PETUNJUK TUGAS:
- 1) Sebutkan semua nama tokoh yang dirujuk dalam kutipan tentang perilaku menolong, sesuai urutan kemunculan pertamanya.
- 2) Tuliskan lanjutan kutipan tentang perilaku menolong, dimulai setelah kalimat terakhirnya.
*** KUTIPAN YANG DIBERIKAN ***
Menurut Sarwono (1999), faktor utama dan pertama yang berpengaruh pada perilaku menolong atau tidak menolong adalah orang lain yang kebetulan ada di tempat kejadian. Latane dan Darley (Sears, 1994) mengemukakan bahwa kehadiran penonton yang begitu banyak mungkin memungkinkan tidak adanya usaha untuk memberikan pertolongan. Semakin banyak orang lain, makin kecil kemungkinan orang untuk menolong, sebaliknya orang yang sendirian cenderung lebih bersedia menolong. Latane dan Nida (Sarwono, 1999) orang-rang yang menyaksikan suatu kejadian seperti peristiwa pembunuhan, kecelakaan, perampokan, dan peristiwa-peristiwa lainnya mungkin menduga bahwa sudah ada orang lain yang menghubungi pihak yang berwajib sehingga kurang mempunyai tanggung jawab pribadi untuk turun tangan.

Mengapa kehadiran orang lain kadang menghambat usaha untuk menolong. Analisis pengambilan keputusan tentang perilaku sosial memberikan beberapa penjelasan. Baumeiter (Sears, dkk 1994) adalah penyebaran tanggung jawab yang timbul karena kehadiran orang lain. Bila hanya satu orang yang menyaksikan korban yang mengalami kesulitan, maka orang itu mempunyai tanggung jawab penuh untuk memberikan reaksi tersebut dan akan menimbulkan rasa salah dan sesal bila tidak bertindak. Bila orang lain juga hadir, pertolongan juga bisa muncul dari beberapa orang. Kedua tentang efek penonton menyangkut ambiguitas dalam menginterpretasi situasi. Analisis pengambilan keputusan menyatakan bahwa kadang-kadang penolong tidak yakin apakah situasi tertentu dapat benar-benar merupakan situasi darurat. Perilaku penonton yang lain dapat mempengaruhi bagaimana reaksi seseorang.

2. Kondisi lingkungan

Keadaan fisik juga mempengaruhi orang untuk memberi bantuan. Sejumlah penelitian membuktikan pengaruh kondisi lingkungan seperti cuaca, ukuran kota, dan derajat kebisingan terhadap pemberian bantuan. Efek cuaca terhadap pemberian bantuan diteliti dalam dua penelitian lapangan yang dilakukan oleh Conmingham (Sears dkk, 1994). Dalam penelitian pertama, para pejalan kaki dihampiri diluar rumah dan diminta untuk membantu peneliti dengan mengisi kuesioner. Orang lebih cenderung membantu bila hari cerah dan bila suhu udara relatif menyenangkan relatif hangat dimusim dingin dan relatif sejuk di musim panas). Dalam penelitian kedua yang mengamati bahwa para pelanggan memberi tip yang lebih banyak bila hari cukup cerah. Menurut Ahmed (Sears dkk, 1994) bahwa orang lebih cenderung menolong pengendara motor yang mogok dalam cuaca cerah dari pada dalam cuaca mendung pada siang hari dan pada malam hari.
*** DATA YANG DIBERIKAN ***
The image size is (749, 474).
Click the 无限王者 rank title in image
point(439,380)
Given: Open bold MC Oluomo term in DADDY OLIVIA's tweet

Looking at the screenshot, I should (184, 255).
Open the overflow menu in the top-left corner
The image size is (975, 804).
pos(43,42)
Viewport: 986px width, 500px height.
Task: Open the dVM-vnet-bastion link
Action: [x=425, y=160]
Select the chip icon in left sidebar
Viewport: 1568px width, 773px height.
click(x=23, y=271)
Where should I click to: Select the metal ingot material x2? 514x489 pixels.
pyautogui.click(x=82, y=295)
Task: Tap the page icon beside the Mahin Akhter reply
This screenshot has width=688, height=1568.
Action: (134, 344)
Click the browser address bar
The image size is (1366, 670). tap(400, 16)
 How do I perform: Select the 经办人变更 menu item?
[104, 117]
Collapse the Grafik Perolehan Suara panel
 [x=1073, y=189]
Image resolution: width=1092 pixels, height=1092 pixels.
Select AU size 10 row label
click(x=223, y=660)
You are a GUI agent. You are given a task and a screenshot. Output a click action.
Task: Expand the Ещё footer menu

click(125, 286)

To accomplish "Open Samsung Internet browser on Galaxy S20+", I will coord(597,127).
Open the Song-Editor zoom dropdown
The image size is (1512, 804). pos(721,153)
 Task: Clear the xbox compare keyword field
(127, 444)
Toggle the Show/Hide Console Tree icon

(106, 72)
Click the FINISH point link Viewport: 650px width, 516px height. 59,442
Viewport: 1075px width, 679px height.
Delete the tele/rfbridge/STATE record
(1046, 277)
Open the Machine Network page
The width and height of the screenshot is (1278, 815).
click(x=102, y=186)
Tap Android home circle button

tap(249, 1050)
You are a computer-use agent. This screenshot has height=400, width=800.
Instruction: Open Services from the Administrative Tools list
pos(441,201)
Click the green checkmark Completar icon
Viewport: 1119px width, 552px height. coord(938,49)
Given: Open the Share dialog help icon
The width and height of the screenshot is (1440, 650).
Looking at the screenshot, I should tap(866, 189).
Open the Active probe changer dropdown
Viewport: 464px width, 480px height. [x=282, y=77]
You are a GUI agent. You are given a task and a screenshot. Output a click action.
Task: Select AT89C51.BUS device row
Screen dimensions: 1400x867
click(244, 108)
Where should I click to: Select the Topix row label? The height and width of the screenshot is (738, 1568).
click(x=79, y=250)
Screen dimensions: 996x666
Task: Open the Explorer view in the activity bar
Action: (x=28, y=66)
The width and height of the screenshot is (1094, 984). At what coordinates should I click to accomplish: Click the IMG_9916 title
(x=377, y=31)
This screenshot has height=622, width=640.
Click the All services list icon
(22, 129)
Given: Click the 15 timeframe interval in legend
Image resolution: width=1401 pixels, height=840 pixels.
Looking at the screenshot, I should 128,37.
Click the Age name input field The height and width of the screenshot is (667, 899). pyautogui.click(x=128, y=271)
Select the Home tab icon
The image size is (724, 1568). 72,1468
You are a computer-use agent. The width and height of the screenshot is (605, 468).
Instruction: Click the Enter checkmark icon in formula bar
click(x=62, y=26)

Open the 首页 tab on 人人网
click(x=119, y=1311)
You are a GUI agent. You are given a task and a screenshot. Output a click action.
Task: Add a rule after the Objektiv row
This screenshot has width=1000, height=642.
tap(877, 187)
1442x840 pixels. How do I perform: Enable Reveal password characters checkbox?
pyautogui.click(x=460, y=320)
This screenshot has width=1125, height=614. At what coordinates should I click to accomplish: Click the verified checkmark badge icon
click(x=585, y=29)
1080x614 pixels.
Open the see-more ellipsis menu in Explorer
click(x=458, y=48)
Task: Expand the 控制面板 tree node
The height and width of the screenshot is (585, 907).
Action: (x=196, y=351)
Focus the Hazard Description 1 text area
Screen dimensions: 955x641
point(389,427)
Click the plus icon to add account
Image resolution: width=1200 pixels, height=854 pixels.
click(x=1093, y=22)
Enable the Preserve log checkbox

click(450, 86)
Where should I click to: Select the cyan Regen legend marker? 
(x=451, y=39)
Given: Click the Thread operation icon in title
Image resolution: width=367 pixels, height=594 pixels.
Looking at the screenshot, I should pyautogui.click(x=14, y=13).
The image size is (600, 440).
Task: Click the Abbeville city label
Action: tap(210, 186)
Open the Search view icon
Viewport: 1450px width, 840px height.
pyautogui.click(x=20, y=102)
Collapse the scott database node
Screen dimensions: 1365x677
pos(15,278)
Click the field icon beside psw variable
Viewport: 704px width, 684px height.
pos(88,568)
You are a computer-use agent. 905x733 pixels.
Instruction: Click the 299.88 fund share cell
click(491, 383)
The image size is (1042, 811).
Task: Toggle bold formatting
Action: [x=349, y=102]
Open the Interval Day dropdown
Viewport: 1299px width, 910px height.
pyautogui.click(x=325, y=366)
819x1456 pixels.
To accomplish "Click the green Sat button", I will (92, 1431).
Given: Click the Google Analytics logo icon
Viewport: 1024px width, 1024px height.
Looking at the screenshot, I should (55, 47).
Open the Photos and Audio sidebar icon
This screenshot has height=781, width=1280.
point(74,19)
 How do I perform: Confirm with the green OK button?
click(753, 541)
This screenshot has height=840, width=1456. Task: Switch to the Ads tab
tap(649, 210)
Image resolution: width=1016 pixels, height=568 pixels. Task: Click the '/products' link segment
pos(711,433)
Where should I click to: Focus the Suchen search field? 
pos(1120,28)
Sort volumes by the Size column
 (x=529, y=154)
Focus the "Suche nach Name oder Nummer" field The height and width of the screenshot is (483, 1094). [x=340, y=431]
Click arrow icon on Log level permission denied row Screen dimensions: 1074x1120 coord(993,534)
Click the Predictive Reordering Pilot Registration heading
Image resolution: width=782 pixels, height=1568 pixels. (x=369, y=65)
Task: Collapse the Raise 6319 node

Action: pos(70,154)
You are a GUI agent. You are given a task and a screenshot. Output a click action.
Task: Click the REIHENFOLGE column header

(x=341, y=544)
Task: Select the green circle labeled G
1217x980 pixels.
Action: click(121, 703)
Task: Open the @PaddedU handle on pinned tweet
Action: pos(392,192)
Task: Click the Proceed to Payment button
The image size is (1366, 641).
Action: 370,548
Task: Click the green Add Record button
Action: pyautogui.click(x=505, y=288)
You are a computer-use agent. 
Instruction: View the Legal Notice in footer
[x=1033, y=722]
***
JAWABAN TIAP TUGAS:
- 1) Sarwono, Latane, Darley, Sears, Nida, Baumeiter, Conmingham, Ahmed

- 2)
Faktor lingkungan lainnya yang dapat mempengaruhi tindakan menolong adalah kebisingan. Methews dan Canon (Sears dkk, 1994) bahwa suara bising yang keras menyebabkan orang lain mengabaikan orang lain di sekitarnya dan memotivasi mereka untuk meninggalkan situasi tersebut secepatnya sehingga menciptakan penonton yang tidak begitu suka menolong.

3. Tekanan waktu

Penelitian menyatakan bahwa kadang-kadang seseorang berada dalam keadaan tergesa-gesa untuk menolong. Orang yang sibuk cenderung untuk tidak menolong sedangkan orang yang santai lebih besar kemungkinannya untuk memberikan pertolongan kepada yang memerlukannya. Bukti nyata efek ini berasal dari eksperimen yang dilakukan oleh Darley dan Boston (Sears dkk, 1994) dimana ditemukan 10 % subyek yang diberikan tekanan waktu memberikan bantuan dan 63 % subyek yang tidak diberikan tekanan waktu dapat memberikan pertolongan. Dari hasil tersebut para peneliti menyatakan bahwa tekanan waktu menyebabkan seseorang dapat mengabaikan kebutuhan korban sehingga tindakan pertolongan tidak terjadi.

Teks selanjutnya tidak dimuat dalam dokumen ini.